_MATERIAL TO PROCESS_
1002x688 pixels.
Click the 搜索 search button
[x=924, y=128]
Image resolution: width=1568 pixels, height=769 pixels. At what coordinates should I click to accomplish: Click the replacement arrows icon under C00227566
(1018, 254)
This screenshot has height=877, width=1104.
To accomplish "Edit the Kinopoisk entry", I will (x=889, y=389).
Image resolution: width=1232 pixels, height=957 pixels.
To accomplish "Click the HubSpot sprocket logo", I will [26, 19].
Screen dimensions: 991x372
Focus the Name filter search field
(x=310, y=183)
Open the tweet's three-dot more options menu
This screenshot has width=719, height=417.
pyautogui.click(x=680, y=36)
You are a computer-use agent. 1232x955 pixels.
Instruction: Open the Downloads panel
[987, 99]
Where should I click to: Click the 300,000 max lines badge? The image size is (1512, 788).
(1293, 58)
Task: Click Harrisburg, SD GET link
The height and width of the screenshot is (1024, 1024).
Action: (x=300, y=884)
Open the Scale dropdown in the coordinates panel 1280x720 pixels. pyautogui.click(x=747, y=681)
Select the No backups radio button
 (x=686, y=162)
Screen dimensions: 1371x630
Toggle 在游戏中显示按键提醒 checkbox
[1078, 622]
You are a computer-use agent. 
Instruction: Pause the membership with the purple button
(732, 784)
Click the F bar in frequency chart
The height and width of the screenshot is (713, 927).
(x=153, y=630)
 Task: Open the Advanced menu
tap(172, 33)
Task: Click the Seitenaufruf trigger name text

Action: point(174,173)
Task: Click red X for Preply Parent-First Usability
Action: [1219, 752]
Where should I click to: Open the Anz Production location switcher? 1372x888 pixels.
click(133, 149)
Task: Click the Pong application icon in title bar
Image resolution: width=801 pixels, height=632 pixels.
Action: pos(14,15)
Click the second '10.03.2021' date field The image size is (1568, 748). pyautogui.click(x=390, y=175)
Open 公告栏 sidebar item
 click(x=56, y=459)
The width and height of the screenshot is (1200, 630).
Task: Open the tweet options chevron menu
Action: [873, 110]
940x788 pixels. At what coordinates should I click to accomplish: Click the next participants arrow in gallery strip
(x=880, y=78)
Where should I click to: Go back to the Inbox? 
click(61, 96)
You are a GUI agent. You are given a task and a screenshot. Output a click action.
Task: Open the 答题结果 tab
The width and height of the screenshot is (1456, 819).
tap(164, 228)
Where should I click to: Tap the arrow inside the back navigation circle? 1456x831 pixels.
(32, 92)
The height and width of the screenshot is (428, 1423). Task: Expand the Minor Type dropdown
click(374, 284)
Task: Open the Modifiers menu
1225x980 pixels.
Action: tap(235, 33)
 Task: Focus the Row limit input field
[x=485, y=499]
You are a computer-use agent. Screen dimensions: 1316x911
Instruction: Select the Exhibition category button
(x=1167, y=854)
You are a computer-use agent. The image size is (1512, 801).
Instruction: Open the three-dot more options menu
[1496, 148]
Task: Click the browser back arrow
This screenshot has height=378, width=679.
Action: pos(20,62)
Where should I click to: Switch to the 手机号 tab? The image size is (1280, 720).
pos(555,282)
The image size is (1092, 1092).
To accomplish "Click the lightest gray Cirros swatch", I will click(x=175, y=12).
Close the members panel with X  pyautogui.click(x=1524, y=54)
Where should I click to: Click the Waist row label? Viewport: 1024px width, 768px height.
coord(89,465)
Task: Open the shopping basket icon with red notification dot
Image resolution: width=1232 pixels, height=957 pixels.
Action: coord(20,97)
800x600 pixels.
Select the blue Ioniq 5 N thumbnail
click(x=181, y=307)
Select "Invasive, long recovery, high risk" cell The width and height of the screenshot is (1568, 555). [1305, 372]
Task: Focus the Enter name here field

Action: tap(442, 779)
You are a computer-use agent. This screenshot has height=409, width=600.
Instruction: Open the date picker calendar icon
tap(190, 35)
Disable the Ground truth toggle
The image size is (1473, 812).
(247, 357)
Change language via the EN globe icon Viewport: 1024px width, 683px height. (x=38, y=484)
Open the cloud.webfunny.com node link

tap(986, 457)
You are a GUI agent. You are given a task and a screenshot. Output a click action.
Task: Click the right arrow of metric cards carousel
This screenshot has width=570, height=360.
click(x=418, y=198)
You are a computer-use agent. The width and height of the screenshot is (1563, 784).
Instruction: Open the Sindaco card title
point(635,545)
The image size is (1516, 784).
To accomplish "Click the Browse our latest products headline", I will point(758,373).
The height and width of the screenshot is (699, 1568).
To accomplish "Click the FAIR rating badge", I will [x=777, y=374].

_REQUEST_
Rewrite every entry above, substituting "Goal" for "Instruction" and changing nothing else.

_COMPLETE ANSWER_
1002x688 pixels.
Click the 搜索 search button
[x=924, y=128]
Image resolution: width=1568 pixels, height=769 pixels. At what coordinates should I click to accomplish: Click the replacement arrows icon under C00227566
(1018, 254)
This screenshot has height=877, width=1104.
To accomplish "Edit the Kinopoisk entry", I will (x=889, y=389).
Image resolution: width=1232 pixels, height=957 pixels.
To accomplish "Click the HubSpot sprocket logo", I will [26, 19].
Screen dimensions: 991x372
Focus the Name filter search field
(x=310, y=183)
Open the tweet's three-dot more options menu
This screenshot has width=719, height=417.
pyautogui.click(x=680, y=36)
You are a computer-use agent. 1232x955 pixels.
Goal: Open the Downloads panel
[987, 99]
Where should I click to: Click the 300,000 max lines badge? The image size is (1512, 788).
(1293, 58)
Task: Click Harrisburg, SD GET link
The height and width of the screenshot is (1024, 1024).
Action: (x=300, y=884)
Open the Scale dropdown in the coordinates panel 1280x720 pixels. pyautogui.click(x=747, y=681)
Select the No backups radio button
 (x=686, y=162)
Screen dimensions: 1371x630
Toggle 在游戏中显示按键提醒 checkbox
[1078, 622]
You are a computer-use agent. 
Goal: Pause the membership with the purple button
(732, 784)
Click the F bar in frequency chart
The height and width of the screenshot is (713, 927).
(x=153, y=630)
 Task: Open the Advanced menu
tap(172, 33)
Task: Click the Seitenaufruf trigger name text

Action: point(174,173)
Task: Click red X for Preply Parent-First Usability
Action: [1219, 752]
Where should I click to: Open the Anz Production location switcher? 1372x888 pixels.
click(133, 149)
Task: Click the Pong application icon in title bar
Image resolution: width=801 pixels, height=632 pixels.
Action: pos(14,15)
Click the second '10.03.2021' date field The image size is (1568, 748). pyautogui.click(x=390, y=175)
Open 公告栏 sidebar item
 click(x=56, y=459)
The width and height of the screenshot is (1200, 630).
Task: Open the tweet options chevron menu
Action: [873, 110]
940x788 pixels. At what coordinates should I click to accomplish: Click the next participants arrow in gallery strip
(x=880, y=78)
Where should I click to: Go back to the Inbox? 
click(61, 96)
You are a GUI agent. You are given a task and a screenshot. Output a click action.
Task: Open the 答题结果 tab
The width and height of the screenshot is (1456, 819).
tap(164, 228)
Where should I click to: Tap the arrow inside the back navigation circle? 1456x831 pixels.
(32, 92)
The height and width of the screenshot is (428, 1423). Task: Expand the Minor Type dropdown
click(374, 284)
Task: Open the Modifiers menu
1225x980 pixels.
Action: tap(235, 33)
 Task: Focus the Row limit input field
[x=485, y=499]
You are a computer-use agent. Screen dimensions: 1316x911
Goal: Select the Exhibition category button
(x=1167, y=854)
You are a computer-use agent. The image size is (1512, 801).
Goal: Open the three-dot more options menu
[1496, 148]
Task: Click the browser back arrow
This screenshot has height=378, width=679.
Action: pos(20,62)
Where should I click to: Switch to the 手机号 tab? The image size is (1280, 720).
pos(555,282)
The image size is (1092, 1092).
To accomplish "Click the lightest gray Cirros swatch", I will click(x=175, y=12).
Close the members panel with X  pyautogui.click(x=1524, y=54)
Where should I click to: Click the Waist row label? Viewport: 1024px width, 768px height.
coord(89,465)
Task: Open the shopping basket icon with red notification dot
Image resolution: width=1232 pixels, height=957 pixels.
Action: coord(20,97)
800x600 pixels.
Select the blue Ioniq 5 N thumbnail
click(x=181, y=307)
Select "Invasive, long recovery, high risk" cell The width and height of the screenshot is (1568, 555). [1305, 372]
Task: Focus the Enter name here field

Action: tap(442, 779)
You are a computer-use agent. This screenshot has height=409, width=600.
Goal: Open the date picker calendar icon
tap(190, 35)
Disable the Ground truth toggle
The image size is (1473, 812).
(247, 357)
Change language via the EN globe icon Viewport: 1024px width, 683px height. (x=38, y=484)
Open the cloud.webfunny.com node link

tap(986, 457)
You are a GUI agent. You are given a task and a screenshot. Output a click action.
Task: Click the right arrow of metric cards carousel
This screenshot has width=570, height=360.
click(x=418, y=198)
You are a computer-use agent. The width and height of the screenshot is (1563, 784).
Goal: Open the Sindaco card title
point(635,545)
The image size is (1516, 784).
To accomplish "Click the Browse our latest products headline", I will point(758,373).
The height and width of the screenshot is (699, 1568).
To accomplish "Click the FAIR rating badge", I will [x=777, y=374].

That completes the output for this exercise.